Submicron structures in dye-doped polymer waveguide materials

Slow light has been demonstrated using numerous techniques and offers the possibility of manufacturing new and improved integrated optical components from miniaturized true optical time delay elements to efficient nonlinear integrated optical components. Dye-doped polymer materials offer an ideal medium to investigate the benefits of slow light propagation. Nonlinear integrated optical devices can be fabricated in dye-doped polymer materials using irreversible photobleaching and the materials are relatively low loss. If improved nonlinear efficiencies can be realized using slow light structures this may offer an alternative route to more efficient nonlinear devices as opposed to the present research efforts toward material synthesis.; A slow light structure that is fabricated in dye-doped polymer materials using the process of irreversible photobleaching is a Moire grating.
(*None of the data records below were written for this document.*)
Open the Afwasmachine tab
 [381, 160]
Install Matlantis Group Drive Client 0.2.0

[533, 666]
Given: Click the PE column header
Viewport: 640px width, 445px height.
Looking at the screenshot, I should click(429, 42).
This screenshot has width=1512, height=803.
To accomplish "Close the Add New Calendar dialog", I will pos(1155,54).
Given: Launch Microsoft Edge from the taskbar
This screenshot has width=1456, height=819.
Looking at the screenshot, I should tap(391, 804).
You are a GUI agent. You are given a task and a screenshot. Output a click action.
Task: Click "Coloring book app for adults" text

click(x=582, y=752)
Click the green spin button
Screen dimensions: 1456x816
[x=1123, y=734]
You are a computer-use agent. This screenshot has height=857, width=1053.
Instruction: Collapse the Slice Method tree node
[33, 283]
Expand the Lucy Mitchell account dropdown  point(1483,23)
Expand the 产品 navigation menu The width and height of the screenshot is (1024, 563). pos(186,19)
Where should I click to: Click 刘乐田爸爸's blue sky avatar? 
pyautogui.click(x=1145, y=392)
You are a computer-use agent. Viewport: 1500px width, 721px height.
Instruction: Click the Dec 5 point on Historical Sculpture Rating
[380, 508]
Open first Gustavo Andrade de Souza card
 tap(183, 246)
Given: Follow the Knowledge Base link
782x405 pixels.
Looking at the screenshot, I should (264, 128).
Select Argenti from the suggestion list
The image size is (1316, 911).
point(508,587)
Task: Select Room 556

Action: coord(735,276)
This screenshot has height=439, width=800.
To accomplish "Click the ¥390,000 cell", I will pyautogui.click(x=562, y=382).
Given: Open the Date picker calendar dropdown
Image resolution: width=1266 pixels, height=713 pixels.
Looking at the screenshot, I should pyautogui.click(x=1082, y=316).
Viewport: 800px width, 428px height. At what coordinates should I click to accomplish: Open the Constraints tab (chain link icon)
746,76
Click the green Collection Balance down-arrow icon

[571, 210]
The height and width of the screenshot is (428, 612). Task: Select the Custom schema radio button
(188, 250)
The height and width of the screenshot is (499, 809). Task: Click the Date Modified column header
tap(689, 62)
A Moire grating can be generated by holographically writing a Bragg grating into a dye-doped polymer waveguide and then modulating the amplitude of the index change of the Bragg grating with a second periodic structure with a much larger period.; This work focuses on the models and fabrication techniques necessary to make Moire gratings in dye-doped polymer waveguides. A new photobleaching model is introduced that simplifies the radiative rate equations by modeling the absorption spectrum of dye-doped polymer materials with Gaussian absorption features that are dynamically coupled. This model was demonstrated with two different guest-host systems, DCM/BCB and DCM/PFCB. The model was also expanded to model the change in absorption of the system at the photobleaching wavelength. The model is directly applicable to standard photobleaching setups that don't use other techniques to monitor the absorption spectrum of the film.; Moire gratings are demonstrated for the first time in DH6/APC and PMMA/DR1 channel waveguides. These gratings are holographically written into the waveguides using irreversible photobleaching and in situ annealing of the film. The annealing of the film is an important and unique part of the process that prevents stresses induced in the material from altering the submicron structure of the gratings. Slowing factors of 1.25 to 2.6 are extracted from the reflectance spectrum of the two guides. The results and future work are discussed.